Саевич обвел нас взглядом.

— Даже боюсь предположить, — проворчал, воспользовавшись паузой, Чулицкий, — что на вас произвело такое впечатление!

Саевич немедленно улыбнулся:

— Возможно, вы помните пожар, вспыхнувший на зимовавших в Большой Невке[371] судах. Тогда сгорело около дюжины этих посудин.
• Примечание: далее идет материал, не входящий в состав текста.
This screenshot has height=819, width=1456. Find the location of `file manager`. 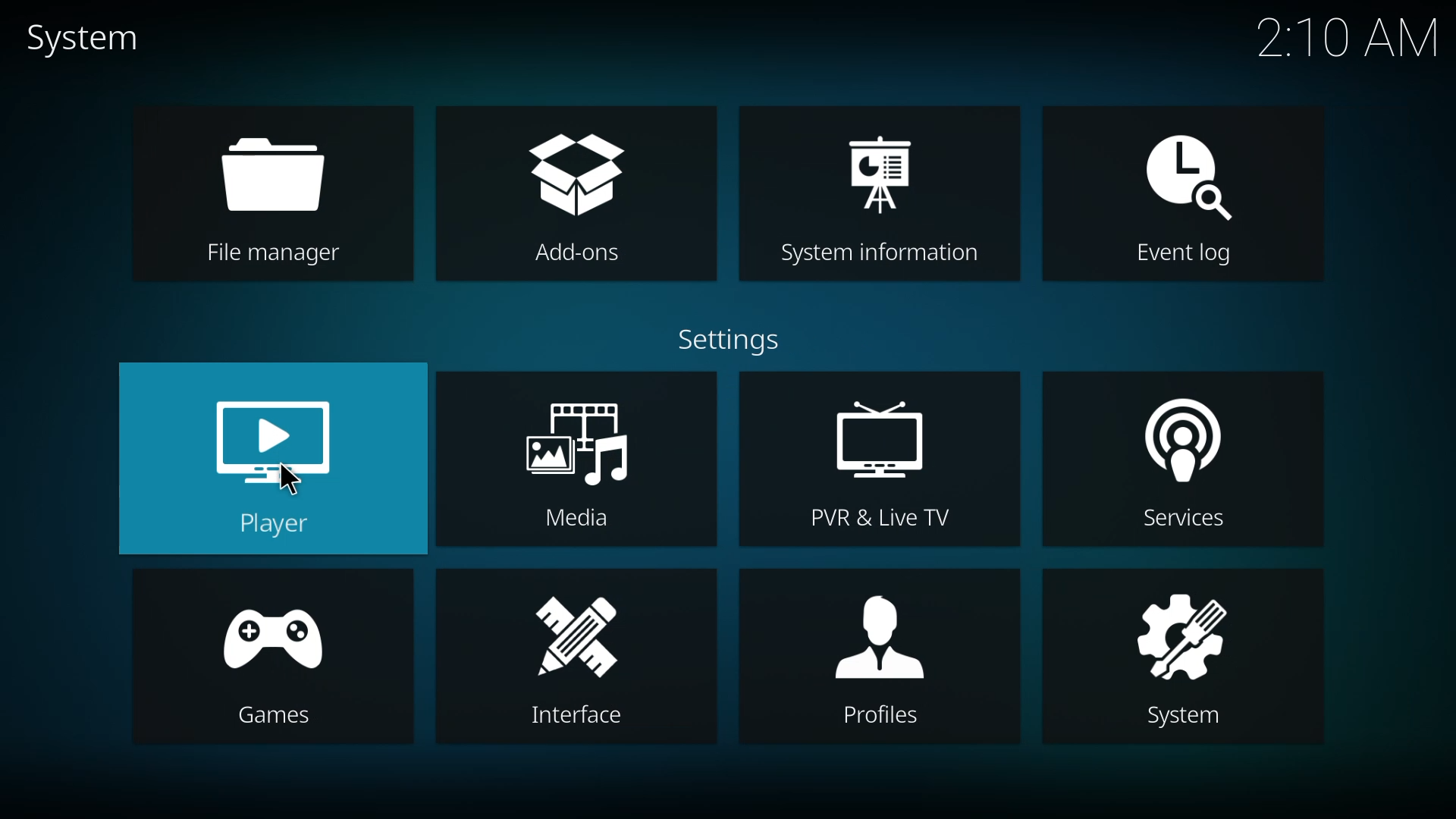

Чулицкий не успел ответить: его опередил Митрофан Андреевич:

— Девять сгорели полностью, три обгорели частично и были спасены. Да: я помню это происшествие у Черной речки. Пожар возник — по неустановленной причине — на порожнем судне купца Боровкина, быстро разросся и перекинулся на другие суда. К счастью, те тоже были без груза — впрочем, оно и понятно, — поэтому серьезных рисков при тушении пожара не возникло. Это совсем не то, что было в том же году: в порту, на таможенной площадке, когда загорелся сложенный на ней гарпиус[372]… Мало того, что ущерб простерся аж до полумиллиона рублей разом, так еще и пожар был настолько силен, а его тушение — настолько опасным, что сутки почти — от полудня и до шести утра — мы бились на нем и с суши, и с канала, задействовав семь команд, резервы и восемь пароходов! Наши «Полундру» и «Трубника»[373]… Портового «Бодрого»… Таможенных «Вестового» и «Проворного»… «Лоцмейстера» общества лоцманов… и пару пароходов Финляндского легкого пароходства[374]! Удивительное дело, но тогда обошлось без жертв.